:: Exercise ::
Transcribe exactly, leaving out pictures, the lines from the one that holds "Task: Click the Automações gear icon" through the end of the data below, including both end lines and no others.

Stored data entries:
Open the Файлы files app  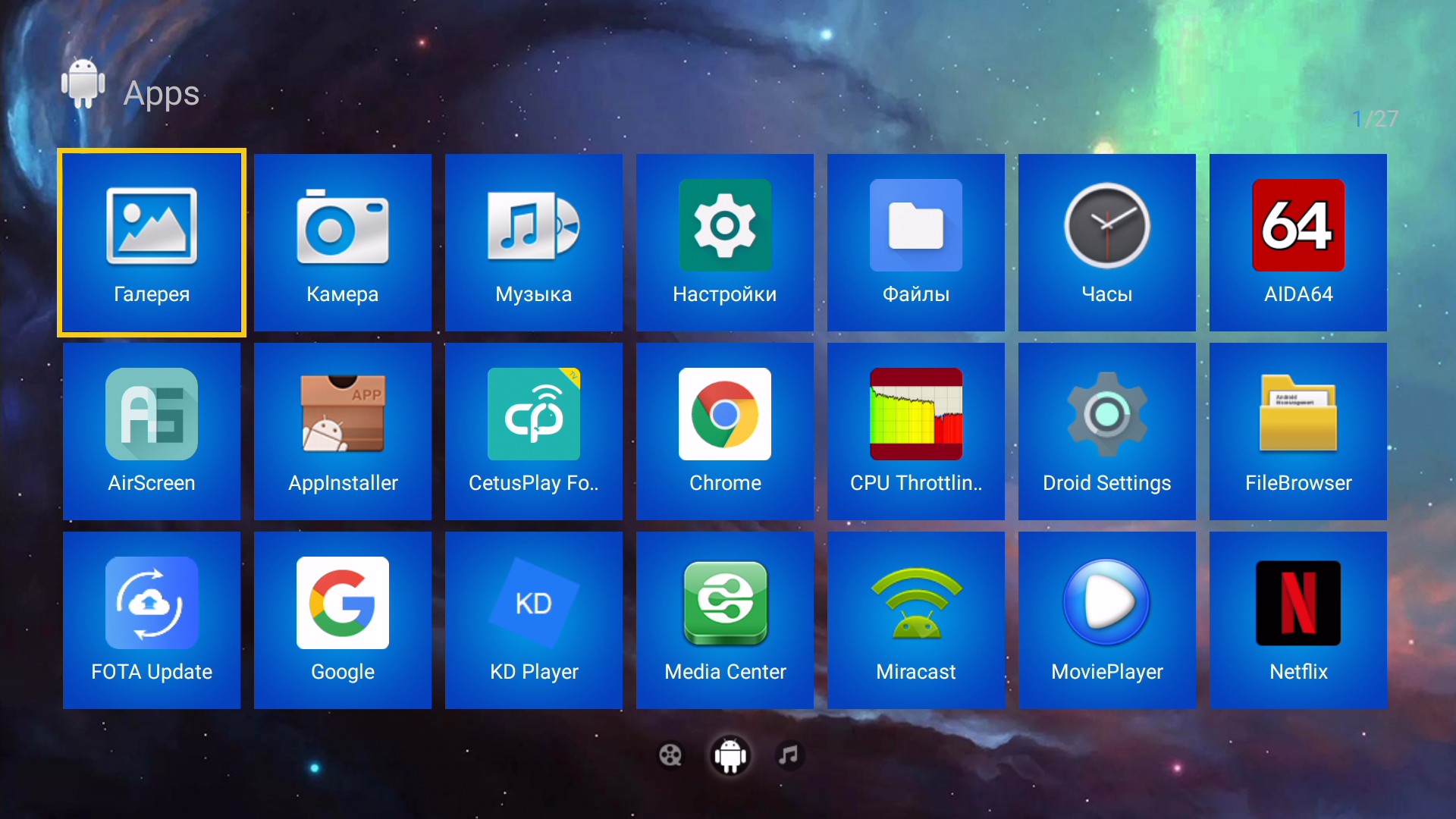tap(916, 243)
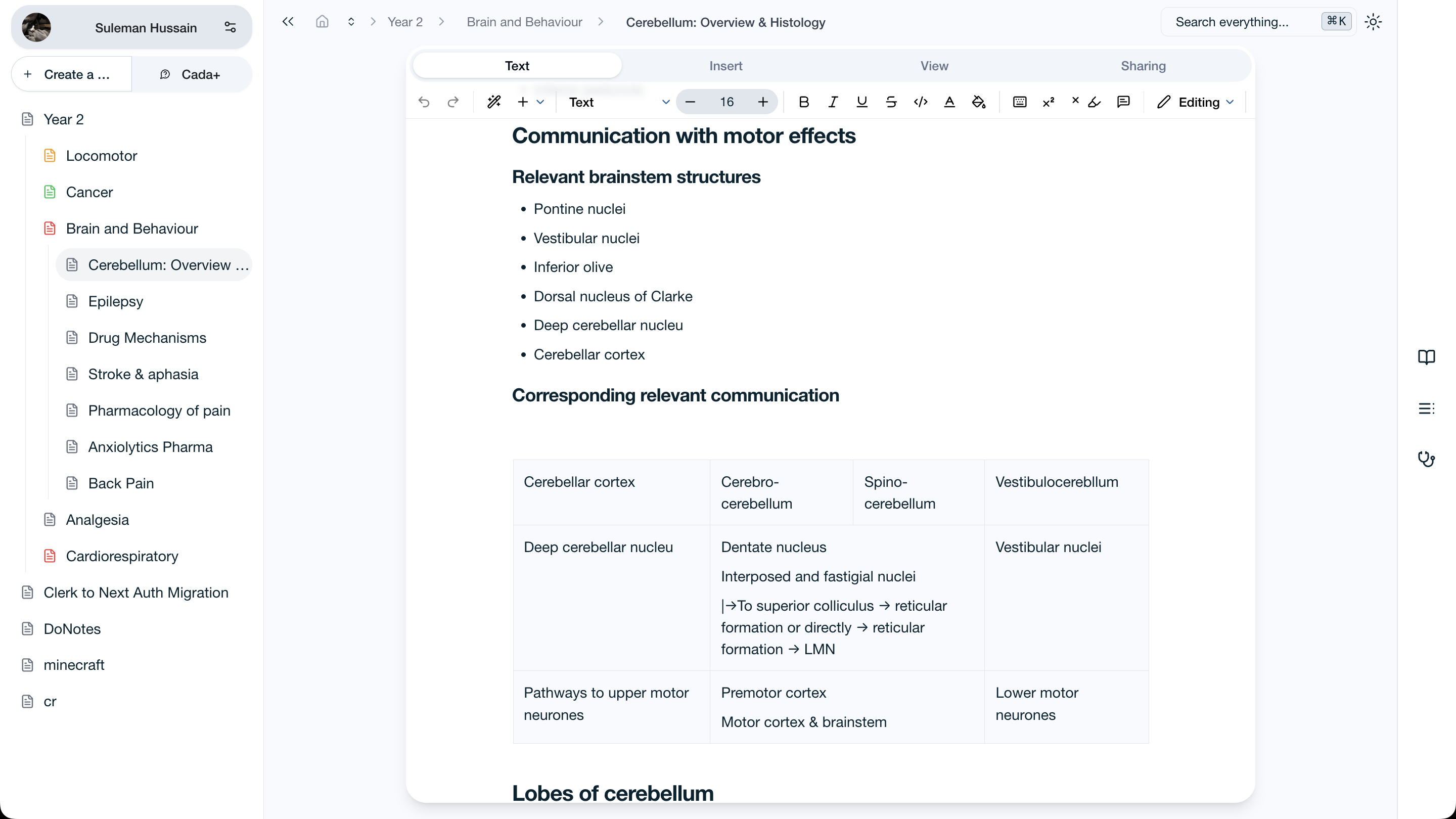Open the Text style dropdown

click(618, 102)
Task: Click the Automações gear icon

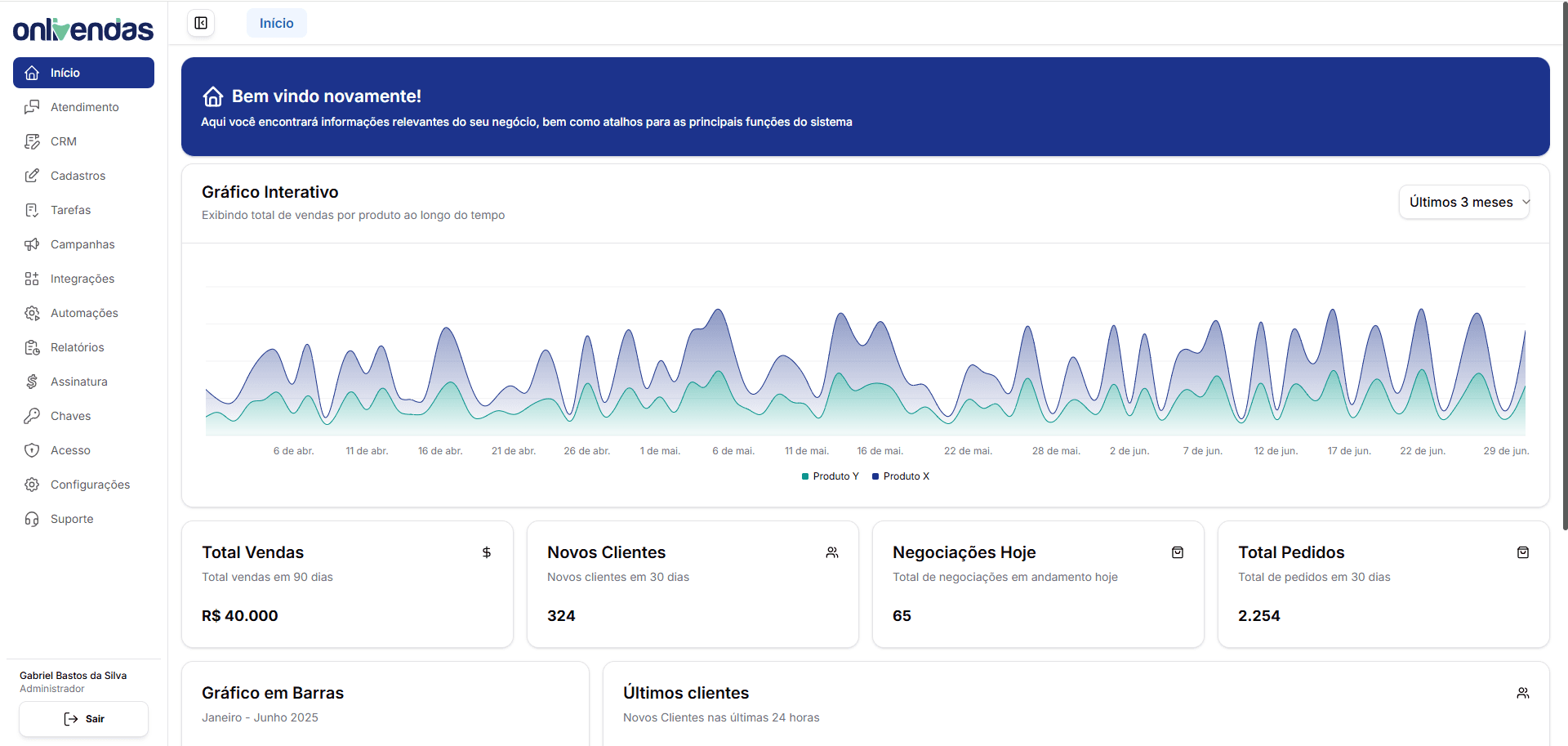Action: tap(32, 312)
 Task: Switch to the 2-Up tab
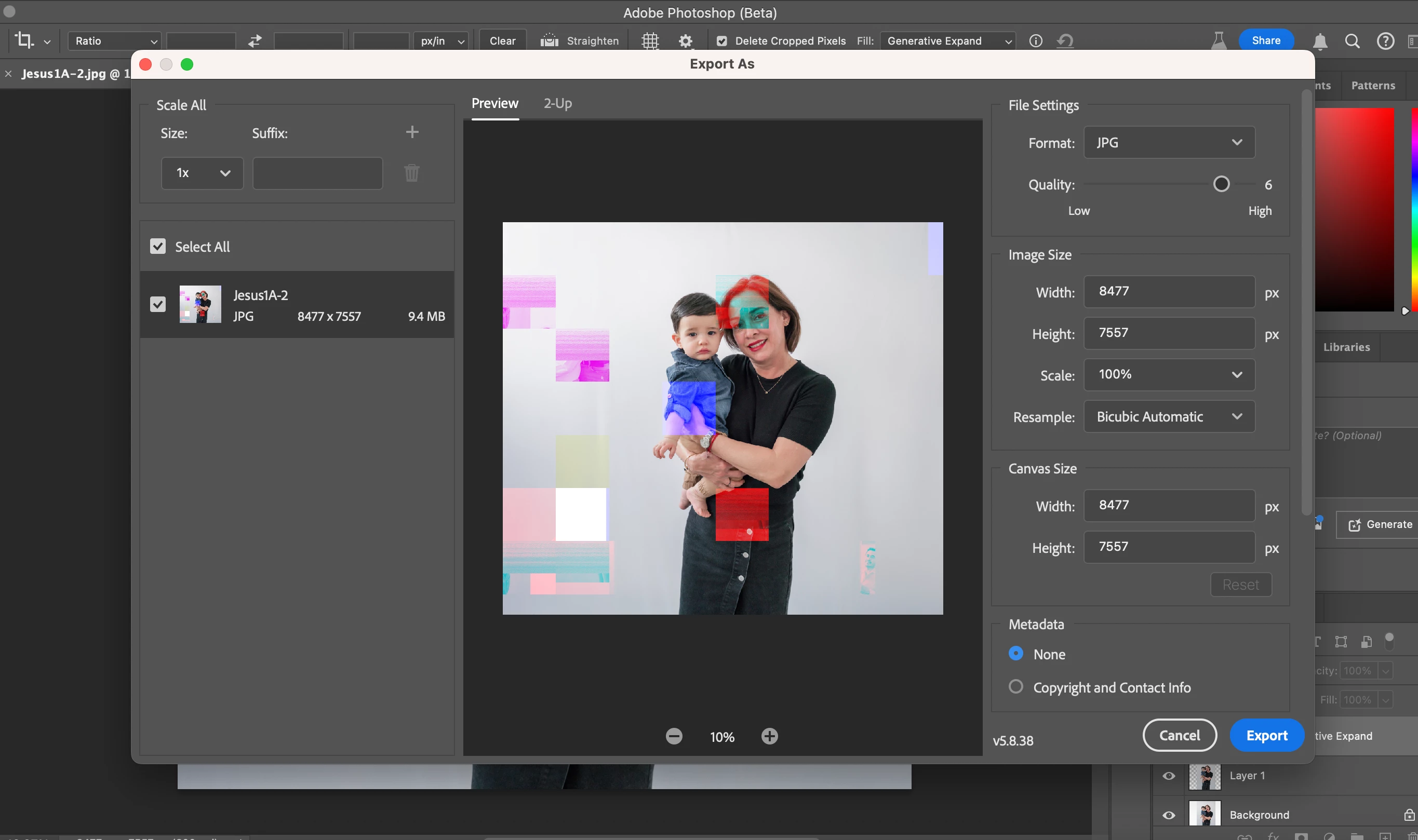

:: Task output ::
Task: Click the Automações gear icon

Action: tap(32, 312)
 Task: Switch to the 2-Up tab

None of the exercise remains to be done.